(Records from a collection)
○ ○ ○ ○

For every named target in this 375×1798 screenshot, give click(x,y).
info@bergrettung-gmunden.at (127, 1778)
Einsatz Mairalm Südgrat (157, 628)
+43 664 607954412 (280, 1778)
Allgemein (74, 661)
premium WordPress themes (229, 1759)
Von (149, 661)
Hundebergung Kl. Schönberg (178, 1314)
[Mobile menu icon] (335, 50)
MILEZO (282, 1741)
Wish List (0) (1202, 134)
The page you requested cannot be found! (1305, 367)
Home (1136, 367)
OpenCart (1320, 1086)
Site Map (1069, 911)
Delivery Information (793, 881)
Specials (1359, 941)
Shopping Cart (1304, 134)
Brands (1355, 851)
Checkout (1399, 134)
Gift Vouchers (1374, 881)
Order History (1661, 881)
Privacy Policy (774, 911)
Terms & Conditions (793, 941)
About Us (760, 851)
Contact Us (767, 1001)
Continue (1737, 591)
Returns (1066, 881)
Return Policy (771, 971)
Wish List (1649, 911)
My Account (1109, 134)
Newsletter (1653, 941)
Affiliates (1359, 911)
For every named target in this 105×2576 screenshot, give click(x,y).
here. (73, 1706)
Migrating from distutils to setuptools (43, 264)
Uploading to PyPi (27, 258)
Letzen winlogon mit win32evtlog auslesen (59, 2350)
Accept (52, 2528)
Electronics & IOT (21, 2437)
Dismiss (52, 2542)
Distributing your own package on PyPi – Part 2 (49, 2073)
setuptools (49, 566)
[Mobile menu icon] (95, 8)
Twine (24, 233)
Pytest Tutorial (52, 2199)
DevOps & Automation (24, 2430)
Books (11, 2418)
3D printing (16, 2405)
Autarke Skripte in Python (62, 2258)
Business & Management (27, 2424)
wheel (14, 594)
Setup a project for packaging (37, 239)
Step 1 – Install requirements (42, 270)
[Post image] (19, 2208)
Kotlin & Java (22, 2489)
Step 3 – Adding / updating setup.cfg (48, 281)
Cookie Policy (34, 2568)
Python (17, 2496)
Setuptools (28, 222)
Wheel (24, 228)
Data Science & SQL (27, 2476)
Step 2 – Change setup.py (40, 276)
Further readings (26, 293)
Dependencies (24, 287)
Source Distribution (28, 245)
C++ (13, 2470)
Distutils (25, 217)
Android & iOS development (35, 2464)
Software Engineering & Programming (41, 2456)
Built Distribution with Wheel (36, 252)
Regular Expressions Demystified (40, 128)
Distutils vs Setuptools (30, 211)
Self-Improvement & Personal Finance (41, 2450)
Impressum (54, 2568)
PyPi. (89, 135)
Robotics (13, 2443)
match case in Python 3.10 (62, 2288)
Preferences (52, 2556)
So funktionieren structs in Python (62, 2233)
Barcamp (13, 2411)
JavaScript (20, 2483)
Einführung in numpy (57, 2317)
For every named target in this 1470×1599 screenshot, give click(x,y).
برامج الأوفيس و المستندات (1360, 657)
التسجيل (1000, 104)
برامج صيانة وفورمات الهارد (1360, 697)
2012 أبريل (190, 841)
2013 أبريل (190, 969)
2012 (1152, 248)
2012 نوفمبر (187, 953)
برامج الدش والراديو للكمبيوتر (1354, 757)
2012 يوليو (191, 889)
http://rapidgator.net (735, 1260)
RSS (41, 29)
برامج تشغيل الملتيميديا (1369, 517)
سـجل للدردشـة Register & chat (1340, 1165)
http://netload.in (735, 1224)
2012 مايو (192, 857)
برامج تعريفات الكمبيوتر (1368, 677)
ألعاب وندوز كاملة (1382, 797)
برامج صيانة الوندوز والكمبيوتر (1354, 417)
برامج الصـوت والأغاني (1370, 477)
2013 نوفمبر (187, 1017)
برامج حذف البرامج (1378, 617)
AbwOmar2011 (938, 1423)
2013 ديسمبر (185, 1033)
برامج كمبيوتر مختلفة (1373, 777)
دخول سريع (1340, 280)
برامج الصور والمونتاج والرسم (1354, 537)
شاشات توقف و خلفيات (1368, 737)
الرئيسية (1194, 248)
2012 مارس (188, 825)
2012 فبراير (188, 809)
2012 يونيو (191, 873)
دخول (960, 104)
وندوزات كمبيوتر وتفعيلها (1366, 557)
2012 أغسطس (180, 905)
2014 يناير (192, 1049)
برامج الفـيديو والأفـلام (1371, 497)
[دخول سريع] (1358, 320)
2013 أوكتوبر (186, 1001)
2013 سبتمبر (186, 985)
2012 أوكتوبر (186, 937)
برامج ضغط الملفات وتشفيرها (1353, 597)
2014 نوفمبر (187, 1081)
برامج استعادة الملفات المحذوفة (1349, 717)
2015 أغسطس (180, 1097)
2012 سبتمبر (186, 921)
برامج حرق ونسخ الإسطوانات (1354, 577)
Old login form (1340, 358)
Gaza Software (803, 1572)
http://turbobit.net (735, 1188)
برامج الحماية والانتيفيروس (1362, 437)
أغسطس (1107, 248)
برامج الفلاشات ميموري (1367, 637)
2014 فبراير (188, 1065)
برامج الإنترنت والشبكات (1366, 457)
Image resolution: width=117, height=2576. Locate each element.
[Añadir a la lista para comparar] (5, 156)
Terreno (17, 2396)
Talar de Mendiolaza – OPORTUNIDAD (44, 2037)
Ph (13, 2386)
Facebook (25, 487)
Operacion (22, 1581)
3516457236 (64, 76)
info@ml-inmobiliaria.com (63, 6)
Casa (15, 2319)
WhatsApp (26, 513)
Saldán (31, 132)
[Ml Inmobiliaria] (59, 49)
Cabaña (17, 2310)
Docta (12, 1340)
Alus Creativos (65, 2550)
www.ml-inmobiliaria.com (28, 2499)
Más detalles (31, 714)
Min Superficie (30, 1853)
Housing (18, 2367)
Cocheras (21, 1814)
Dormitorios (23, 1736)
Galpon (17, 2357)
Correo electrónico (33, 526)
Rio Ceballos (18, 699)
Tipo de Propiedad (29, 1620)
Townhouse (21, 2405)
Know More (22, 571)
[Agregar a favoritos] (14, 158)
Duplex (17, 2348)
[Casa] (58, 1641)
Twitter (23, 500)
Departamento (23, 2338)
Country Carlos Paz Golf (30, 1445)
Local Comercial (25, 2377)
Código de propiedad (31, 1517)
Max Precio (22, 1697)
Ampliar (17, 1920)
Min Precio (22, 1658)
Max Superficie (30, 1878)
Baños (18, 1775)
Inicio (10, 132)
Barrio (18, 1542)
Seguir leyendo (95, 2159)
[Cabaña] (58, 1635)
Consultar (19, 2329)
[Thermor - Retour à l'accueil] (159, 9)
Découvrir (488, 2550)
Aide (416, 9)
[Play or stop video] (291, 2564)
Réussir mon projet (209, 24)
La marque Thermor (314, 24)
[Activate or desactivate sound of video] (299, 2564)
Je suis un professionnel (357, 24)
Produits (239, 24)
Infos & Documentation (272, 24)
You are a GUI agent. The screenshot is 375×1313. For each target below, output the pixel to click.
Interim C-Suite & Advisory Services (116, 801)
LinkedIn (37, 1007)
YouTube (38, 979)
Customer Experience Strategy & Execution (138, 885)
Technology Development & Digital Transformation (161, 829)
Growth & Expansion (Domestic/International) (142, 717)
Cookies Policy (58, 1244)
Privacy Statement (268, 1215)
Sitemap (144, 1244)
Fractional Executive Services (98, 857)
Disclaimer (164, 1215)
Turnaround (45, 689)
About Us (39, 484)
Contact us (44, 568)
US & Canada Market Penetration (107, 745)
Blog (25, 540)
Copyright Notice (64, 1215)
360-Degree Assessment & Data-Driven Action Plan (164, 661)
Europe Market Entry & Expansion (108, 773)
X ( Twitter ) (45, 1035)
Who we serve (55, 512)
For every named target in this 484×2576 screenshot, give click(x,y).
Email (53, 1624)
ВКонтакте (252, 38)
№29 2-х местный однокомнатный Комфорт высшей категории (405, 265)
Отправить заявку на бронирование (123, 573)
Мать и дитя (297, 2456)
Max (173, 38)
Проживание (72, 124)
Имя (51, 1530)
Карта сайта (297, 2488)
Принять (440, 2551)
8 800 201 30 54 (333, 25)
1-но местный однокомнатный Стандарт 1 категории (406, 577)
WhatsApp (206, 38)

○ ○ ○ ○

• To do: From the records above, copy out the line with "Shopping Cart (1304, 134)", the line with "Affiliates (1359, 911)", and every line between them, word for word.

• Response area:
Shopping Cart (1304, 134)
Brands (1355, 851)
Checkout (1399, 134)
Gift Vouchers (1374, 881)
Order History (1661, 881)
Privacy Policy (774, 911)
Terms & Conditions (793, 941)
About Us (760, 851)
Contact Us (767, 1001)
Continue (1737, 591)
Returns (1066, 881)
Return Policy (771, 971)
Wish List (1649, 911)
My Account (1109, 134)
Newsletter (1653, 941)
Affiliates (1359, 911)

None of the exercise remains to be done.